I want to have a cron job/scheduler that will run every 30 minutes after an onCreate event occurs in Firestore. The cron job should trigger a cloud function that picks the documents created in the last 30 minutes-validates them against a json schema-and saves them in another collection.How do I achieve this,programmatically writing such a scheduler? What would also be fail-safe mechanism and some sort of queuing/tracking the documents created before the cron job runs to push them to another collection.
Building a queue with Firestore is simple and fits perfectly for your use-case.

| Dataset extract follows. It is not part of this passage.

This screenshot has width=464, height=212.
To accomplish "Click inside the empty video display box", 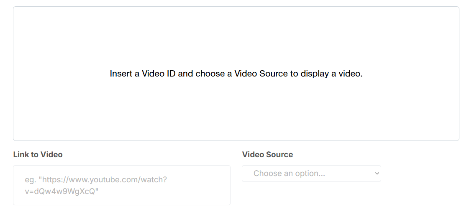I will 236,38.
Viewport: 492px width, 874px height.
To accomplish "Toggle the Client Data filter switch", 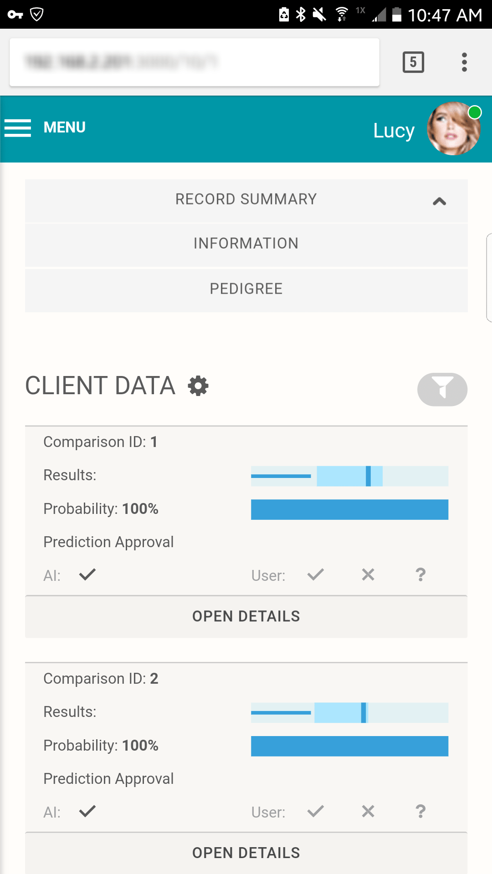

The idea is to write tasks to a queue collection with a due date that will then be processed when being due.
Here's an example.
onCreate
event for your collection occurs, write a document with the following data to a tasks
collection: duedate: new Date() + 30 minutes
type: 'yourjob'
status: 'scheduled'
data: '...' // <-- put whatever data here you need to know when processing the task
// Define what happens on what task type
const workers: Workers = {
yourjob: (data) => db.collection('xyz').add({ foo: data }),
}
// The following needs to be scheduled
export const checkQueue = functions.https.onRequest(async (req, res) => {
// Consistent timestamp
const now = admin.firestore.Timestamp.now();
// Check which tasks are due
const query = db.collection('tasks').where('duedate', '<=', new Date()).where('status', '==', 'scheduled');
const tasks = await query.get();
// Process tasks and mark it in queue as done
tasks.forEach(snapshot => {
const { type, data } = snapshot.data();
console.info('Executing job for task ' + JSON.stringify(type) + ' with data ' + JSON.stringify(data));
const job = workers[type](data)
// Update task doc with status or error
.then(() => snapshot.ref.update({ status: 'complete' }))
.catch((err) => {
console.error('Error when executing worker', err);
return snapshot.ref.update({ status: 'error' });
});
jobs.push(job);
});
return Promise.all(jobs).then(() => {
res.send('ok');
return true;
}).catch((onError) => {
console.error('Error', onError);
});
});
You have different options to trigger the checking of the queue if there is a task that is due:
export scheduledFunctionCrontab =
functions.pubsub.schedule('* * * * *').onRun((context) => {
console.log('This will be run every minute!');
// Include code from checkQueue here from above
});
Using such a queue also makes your system more robust - if something goes wrong in between, you will not loose tasks that would somehow only exist in memory but as long as they are not marked as processed, a fixed worker will pick them up and reprocess them. This of course depends on your implementation.